I come from a family of elected officials who discussed municipal council meetings and zoning applications around the dinner table. My father and grandfather both served as mayor of my hometown. By sitting through many local meetings as a child, I learned that change, although inevitable, can take many forms. It can be welcomed, necessary, or demanded. It can also face contempt or cause backlash and fear. Sometimes, one proposed change stirs all these feelings within a community. I thus learned from an early age about the importance of being involved in local government and about building consensus, so that communities can face change together.
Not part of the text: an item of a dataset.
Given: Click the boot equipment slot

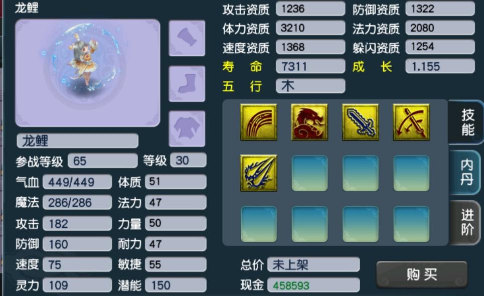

Those early lessons fueled a desire to work at the intersection of law and community development. During summer break between my junior and senior years at Georgetown University, I came home to intern for a not-for-profit community development organization in New Brunswick, New Jersey. There, I helped with the planning and construction of a hotel, a children’s research hospital, and a school. I saw the role that attorneys played in the redevelopment process, and I realized that my interests in economic development and local politics could be married through the pursuit of redevelopment law.

I applied to law school specifically to become a redevelopment attorney. During the last 13 years at Gibbons, I have assisted clients with obtaining the necessary state, county, and municipal approvals they needed to construct new projects.

My clients’ projects are transformational, and by their very nature, complicated. They have resurrected contaminated brownfields and transformed vacant blocks into mixed-use communities. They have built high-rise residential buildings in downtown Newark, market-rate housing in Atlantic City, new hotels in Asbury Park, and homes across the state. My clients’ projects have brought and will continue to bring economic investment, affordable housing, community open space, and improved transportation and infrastructure to communities throughout New Jersey.

I am fortunate that my career continues to allow me to participate in the local government process. And—perhaps to the dismay of my own children—I am still discussing zoning applications around the dinner table.